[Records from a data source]

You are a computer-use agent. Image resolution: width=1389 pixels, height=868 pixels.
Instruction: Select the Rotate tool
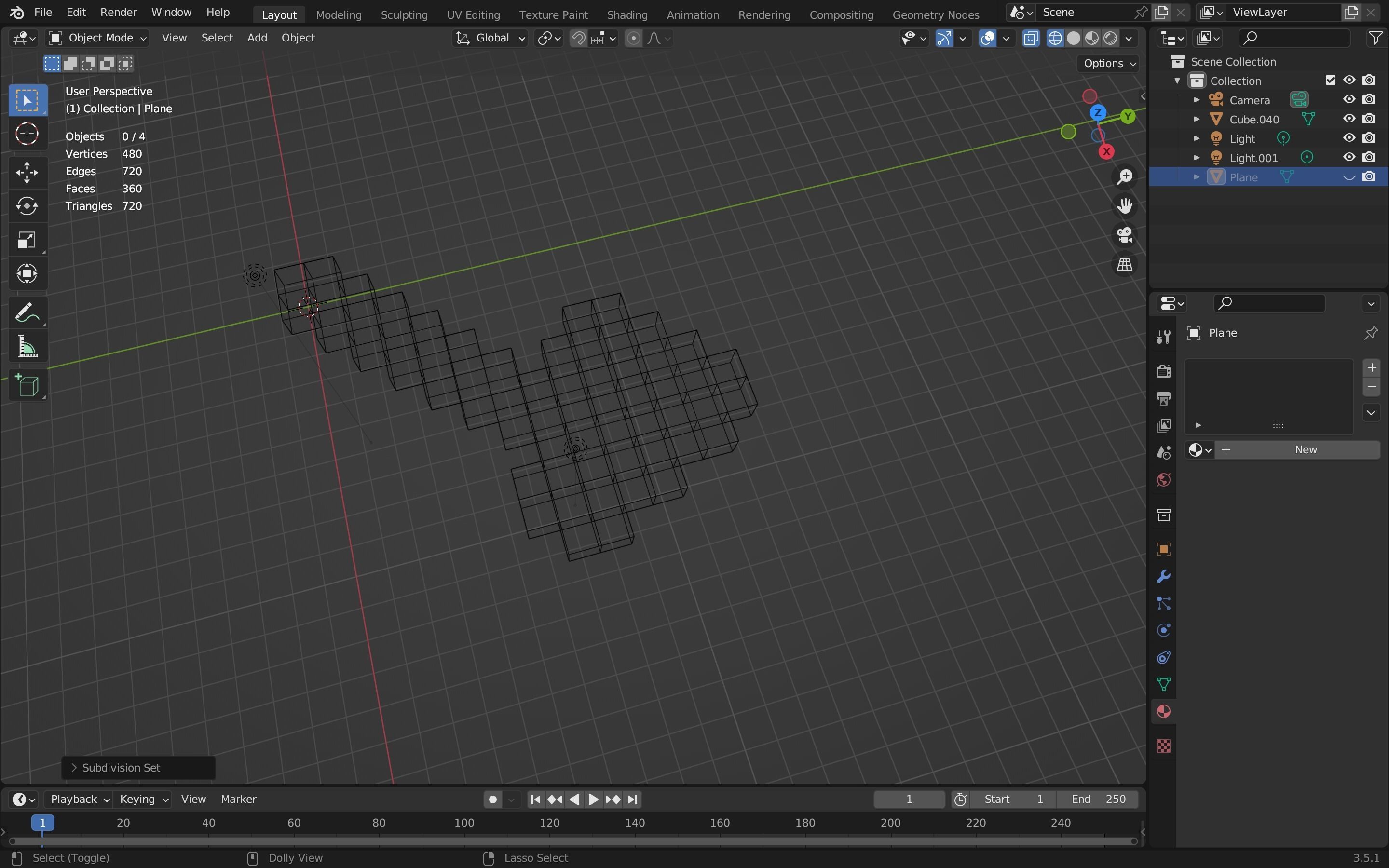(27, 206)
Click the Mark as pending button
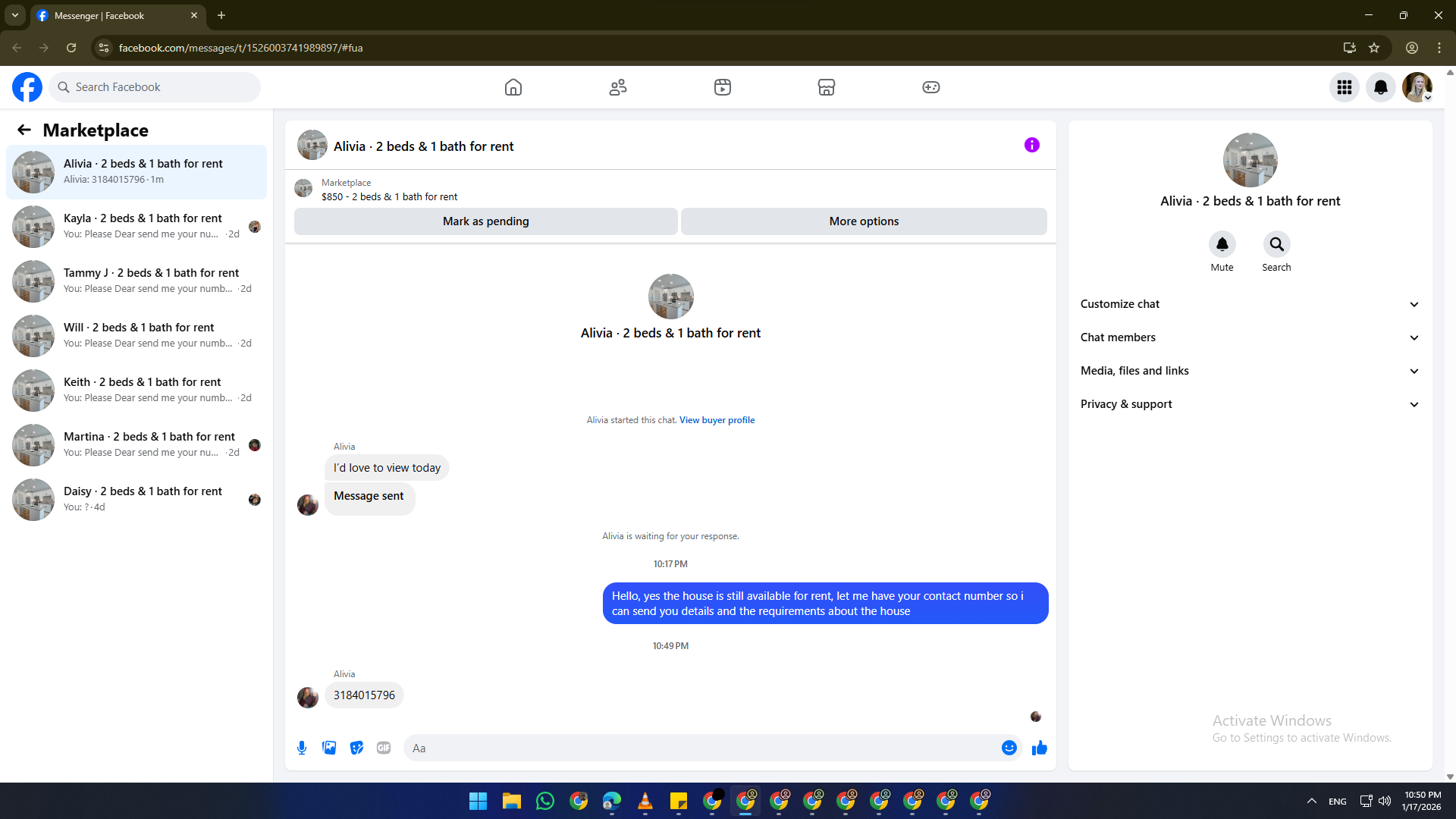This screenshot has width=1456, height=819. click(485, 221)
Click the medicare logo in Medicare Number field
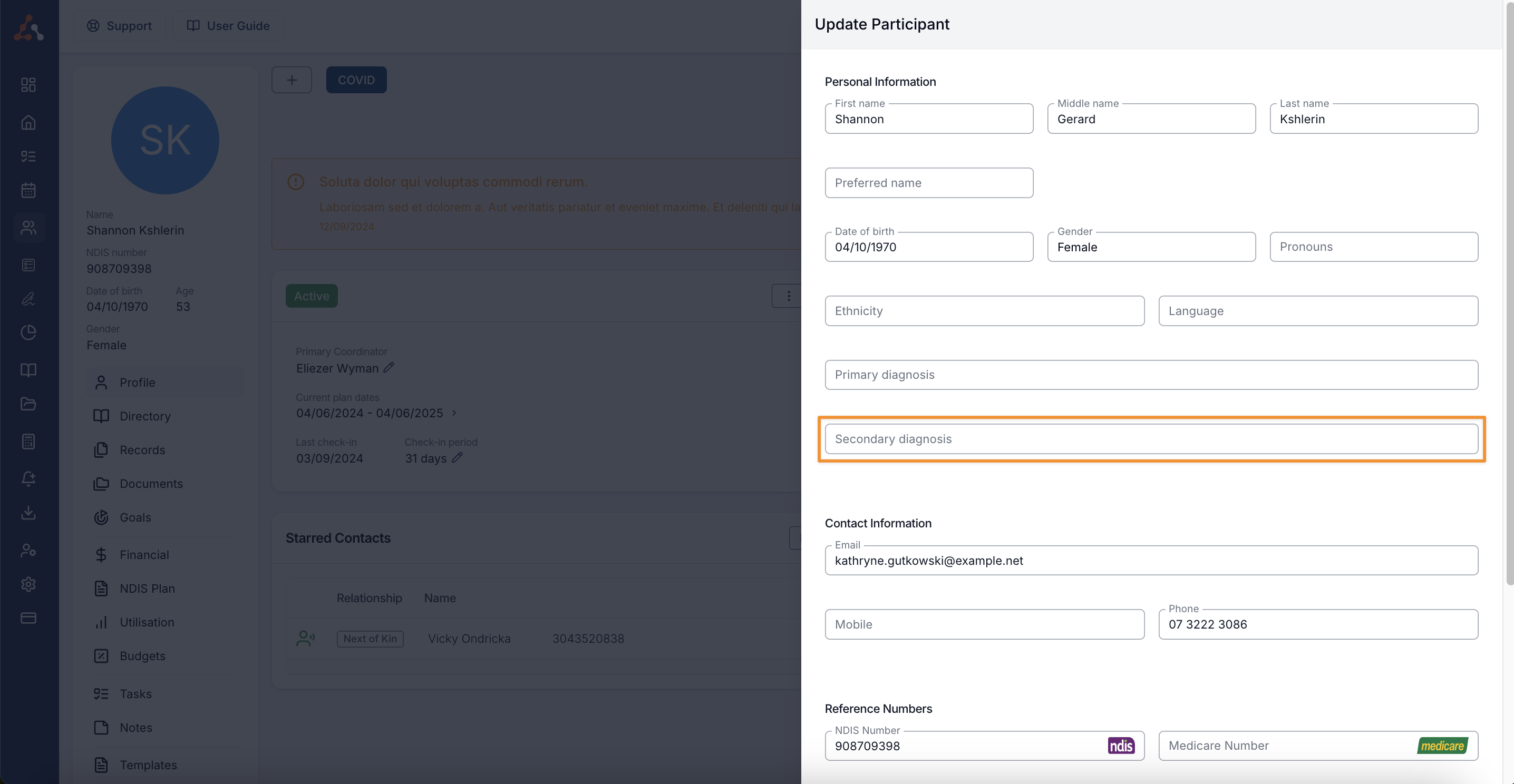 (x=1442, y=746)
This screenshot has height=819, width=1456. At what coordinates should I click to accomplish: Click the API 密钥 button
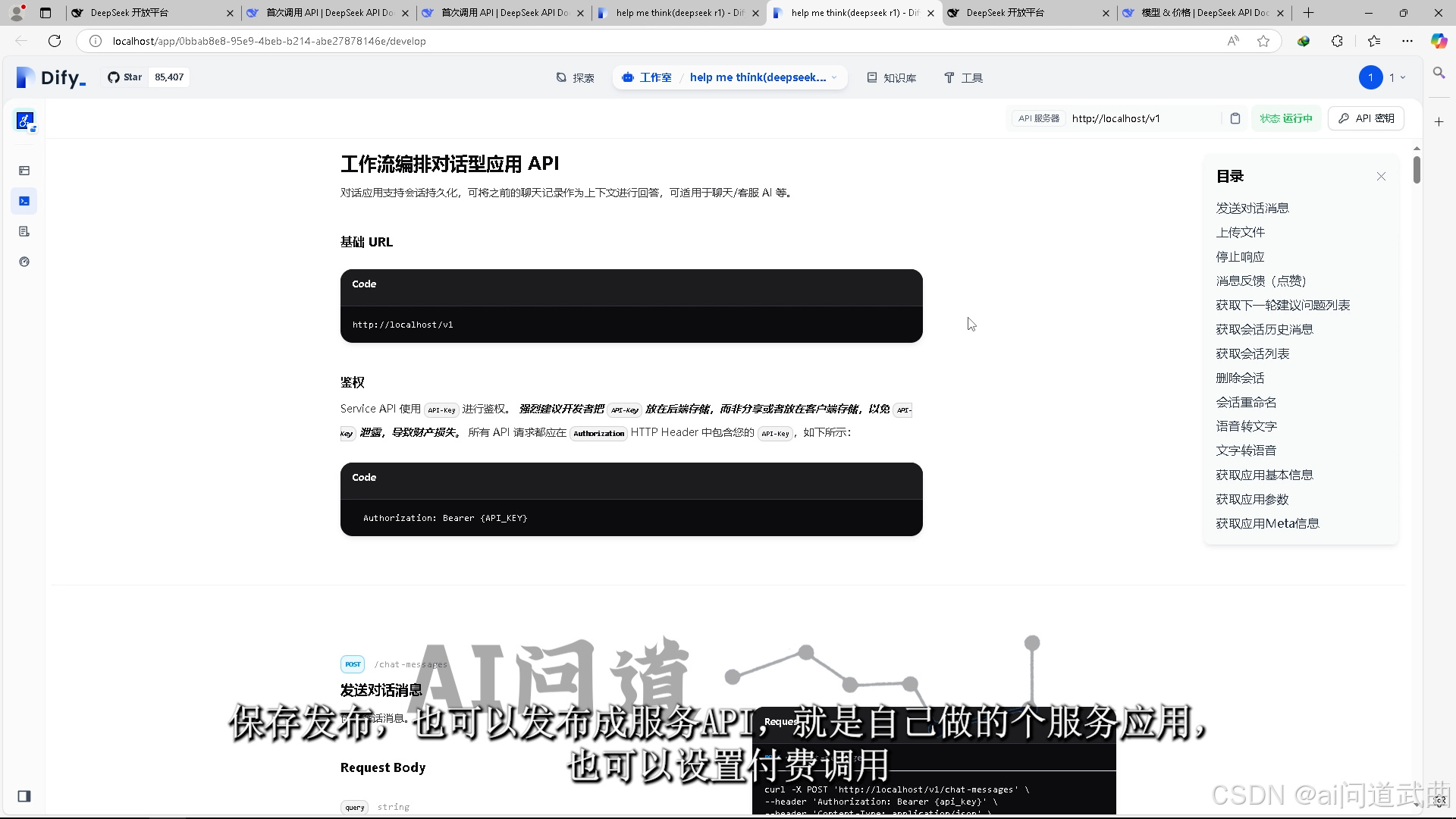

→ **Task brief**
A precise repetition of every entry, free of pictures, is the expected answer.

→ **Worked solution**
You are a computer-use agent. Image resolution: width=1389 pixels, height=868 pixels.
Instruction: Select the Rotate tool
(27, 206)
Click the Mark as pending button
This screenshot has width=1456, height=819. click(485, 221)
Click the medicare logo in Medicare Number field
 (x=1442, y=746)
This screenshot has height=819, width=1456. At what coordinates should I click to accomplish: Click the API 密钥 button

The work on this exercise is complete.